Here we would be providing a Slack channel ID and a table name, telling Monte Carlo to update the notification settings for that channel if they already exist, or create a new notification if they don’t. You can see we are also supplying the creator of the notification and any additional table rules.

This is how we translate between our code and what Monte Carlo understands, with other queries having a similar structure.

Bringing it all together

So far, we’ve described the components needed to integrate MC into our dbt project. We can clearly define which models require notifications and where to forward them in the model properties. We can also create and update MC components using their GraphQL API.
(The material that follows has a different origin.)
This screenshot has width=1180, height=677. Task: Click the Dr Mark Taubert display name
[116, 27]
Now we need to automate and tie these two pieces together. We do this using a Python script to perform the following steps:

  1. Parse the JSON manifest: The first stage in our script is to parse the JSON manifest and mould it into a suitable structure for MC. The grain of notifications in MC is on a per-channel basis, whereas the metadata we have defined is on a per-table basis. We pivot and group the dictionary by channel, returning a dictionary with key = channel name, value = list.
  2. Get Monte Carlo’s current state: To avoid repeatedly adding the same notifications every day, we pull the existing list of notifications from MC. We define our own MC client using the Python GraphQL library GQL.
  3. Compare notification states: We then compare the state of notification in our dbt project vs what already exists in MC and assign each notification to one of 3 categories:

    • CREATE: If a new channel is present in our metadata but doesn’t have a corresponding notification in MC
    • UPDATE: If the channel already exists in MC but there is a change to the list of table names. Tables are removed from a notification when they exist in MC but not in the metadata.
    • DELETE: If a notification channel in MC is no longer present in our metadata

    We define these categories using a Python enum. Notifications that don’t fulfil the above criteria are discarded as their state hasn’t changed since the last sync.

  4. Synchronise changes with Monte Carlo: Once we’ve decided on the action to take for each notification, we iterate through them and make a POST request to the MC API to perform the said action.
  5. Scheduling: The majority of our tables are updated daily, the workflow of which is handled by the scheduling tool, Airflow. It seemed logical to schedule Monte Carlo at the same frequency with Airflow.

Conclusion

We’ve covered a lot of stuff here, from why we care about our data, to the nitty-gritty of how we integrate with various frameworks and tools. Monte Carlo in particular has let us improve our data observability, maintaining trust in our data for our stakeholders.

Hopefully, this has given you some insight into what goes on in software development at Auto Trader, and the benefits that automation can bring to the workplace.